本文.

****************************************

日本経済の現状は諸物価が欧米諸国に比し割高の為輸出は全く不可能な有様で、このまま推移すれば重大なる破局にたちいたらざるを得ないのである。

この現状を改善して輸出による外貨獲得を可能にすることが日本経済の当面の緊急事であり、その為には諸物資の品質を外国水準に引上げ、且つその値段を外国商品並みに引下げなければならないのである。

日本の自動車はその代表的なものであるので、当社はここに着眼してボッシュとの技術提携を実現したのである。

さて、この目的の下に第1年度を踏み出すに当り、過去を反省して見ると、我国経済が不安定であることに起因するとは申しながら、日本の企業経営全般がそして当然当社も計画性の欠如を痛感するので、この際我社の衆知を集め、出来る限りの努力を以って五ヶ年計画を立案し、生産、設備、資金、技術、営業、労務、福利厚生に対する具体計画を持ち、かつ会社運営上の指導方針をも確立して進みたいと思うのである。

そこで今回は、ボッシュとの契約が完了した品目、即ち在来製品のほかにランプ類、スイッチ類、ラジオシールド部品、ウインカー、ワイパー等を織込んで五ヶ年計画を策定し、追加品目はボッシュとの具体的細部契約がまだ出来ていないので、これらについては後日別途に計画を樹立する予定である。

2. 一般方針
  1. (1)品質の向上…国際水準へ
  2. (2)販売・サービス網の拡充
  3. (3)購入材料部品の規格精度の向上
  4. (4)機械設備の更新増強合理化
  5. (5)事務の合理化
  6. (6)工場環境・福利施設の改善
  7. (7)従業員の素質向上及び適材適所配置
  8. (8)一部に二交替制実施
  9. (9)定員制の実施
  10. (10)経費の節減
3. 五ヶ年計画の概要
  1. (A)生産計画
  2. (B)人員計画
  3. (C)設備計画
  4. (D)資本並びに資金計画
4. 結び

第一次五ヶ年計画 1956年8月

機械工業振興臨時措置法にもとづき、政府は独自の立場で自動車部品工業の合理化基本計画を策定中である。これによれば、自動車工業等基幹機械工業が国外競争に堪え、国内の需要はもち論のこと輸出産業として成長することが、今後の日本の国民経済的要請にこたえるゆえんであり、これが解決のためには、(1)設備の改善(2)技術水準の向上(3)乱立企業の統合能率化(4)基礎部門の企業的強化を図って、企業力の増強、即ち国際競争力の培養に努めることを目的としているのであります。その一方策として、自動車部品工業が、この法律の適用業種として指定されました。系列的な見方を尊重して、部品工業が完成工業たる親企業に劣らぬ技術と経営力を身につけて、従来の下請的従属的立場を脱却して、独立的な専門メーカーとして育成され、社会的分業によって専門化と量産化によるコストダウンと品質の向上を達成するため、自動車工業全体の生産構造の欠陥を補正しながら、全体としての合理化を図ることを目標としているのであります。

****************************************

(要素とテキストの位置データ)
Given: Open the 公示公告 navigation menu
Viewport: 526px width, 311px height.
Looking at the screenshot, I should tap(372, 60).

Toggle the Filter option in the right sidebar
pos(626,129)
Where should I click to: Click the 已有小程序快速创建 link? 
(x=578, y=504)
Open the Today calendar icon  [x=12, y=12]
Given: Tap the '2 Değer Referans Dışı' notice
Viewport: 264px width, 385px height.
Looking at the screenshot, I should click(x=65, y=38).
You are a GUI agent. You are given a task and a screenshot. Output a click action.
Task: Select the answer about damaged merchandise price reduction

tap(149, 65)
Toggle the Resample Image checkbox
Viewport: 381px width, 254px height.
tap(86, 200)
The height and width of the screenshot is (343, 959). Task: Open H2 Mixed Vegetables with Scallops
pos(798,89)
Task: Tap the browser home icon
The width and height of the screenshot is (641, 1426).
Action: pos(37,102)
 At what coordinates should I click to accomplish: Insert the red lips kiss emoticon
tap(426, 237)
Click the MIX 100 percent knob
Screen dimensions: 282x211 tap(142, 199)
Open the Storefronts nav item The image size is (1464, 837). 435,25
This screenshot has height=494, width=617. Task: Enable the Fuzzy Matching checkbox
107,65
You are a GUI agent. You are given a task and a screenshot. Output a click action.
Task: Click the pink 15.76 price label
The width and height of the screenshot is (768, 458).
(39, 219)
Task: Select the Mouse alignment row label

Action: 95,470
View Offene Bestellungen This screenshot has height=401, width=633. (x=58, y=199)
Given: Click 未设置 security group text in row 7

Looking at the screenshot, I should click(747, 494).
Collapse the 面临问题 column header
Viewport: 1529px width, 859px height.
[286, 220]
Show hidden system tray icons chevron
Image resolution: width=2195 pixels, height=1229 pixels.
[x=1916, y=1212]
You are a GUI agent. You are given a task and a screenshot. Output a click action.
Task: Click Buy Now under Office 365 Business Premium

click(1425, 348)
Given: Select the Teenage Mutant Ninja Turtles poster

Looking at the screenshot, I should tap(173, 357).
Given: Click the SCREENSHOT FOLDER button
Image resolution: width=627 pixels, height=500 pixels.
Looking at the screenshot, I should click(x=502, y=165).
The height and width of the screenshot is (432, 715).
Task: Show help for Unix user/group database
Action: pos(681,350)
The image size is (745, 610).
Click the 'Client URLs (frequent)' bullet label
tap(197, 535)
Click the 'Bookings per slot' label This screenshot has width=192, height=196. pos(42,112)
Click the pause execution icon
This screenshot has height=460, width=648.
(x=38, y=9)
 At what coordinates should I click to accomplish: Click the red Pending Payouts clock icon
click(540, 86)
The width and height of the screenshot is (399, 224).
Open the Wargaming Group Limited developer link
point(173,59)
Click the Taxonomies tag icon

****************************************

次の課題.
a - 本文の一文「日本の自動車はその代表的なものであるので、当社はここに着眼してボッシュとの技術提携を実現したのである。」を英語に訳しなさい。
b - 本文に基づいて、次の問いに答えなさい。
(i) 五ヶ年計画に在来製品のほかに織り込まれた品目は何か。
(ii) 第一次五ヶ年計画の年月はいつか。
(iii) 機械工業振興臨時措置法の適用業種として指定されたのは何か。
c - 次の各文が本文の内容と合っているかどうかを「はい」か「いいえ」で答え、判断の決め手となる本文の語句をそのまま引用しなさい。
(i) 追加品目についても、今回の五ヶ年計画の中で具体的な計画が立てられた。
(ii) 一般方針には、一部で二交替制を実施することが含まれている。
(iii) 自動車部品工業の合理化基本計画は、当社が独自に策定している。
解答には本文だけを用いること。

各課題の解答.
a - Japanese automobiles are a representative example of this, so our company focused on this point and realized a technical tie-up with Bosch.

b -
(i) ランプ類、スイッチ類、ラジオシールド部品、ウインカー、ワイパー等
(ii) 1956年8月
(iii) 自動車部品工業

c -
(i) いいえ。「これらについては後日別途に計画を樹立する予定である」
(ii) はい。「(8)一部に二交替制実施」
(iii) いいえ。「政府は独自の立場で自動車部品工業の合理化基本計画を策定中である」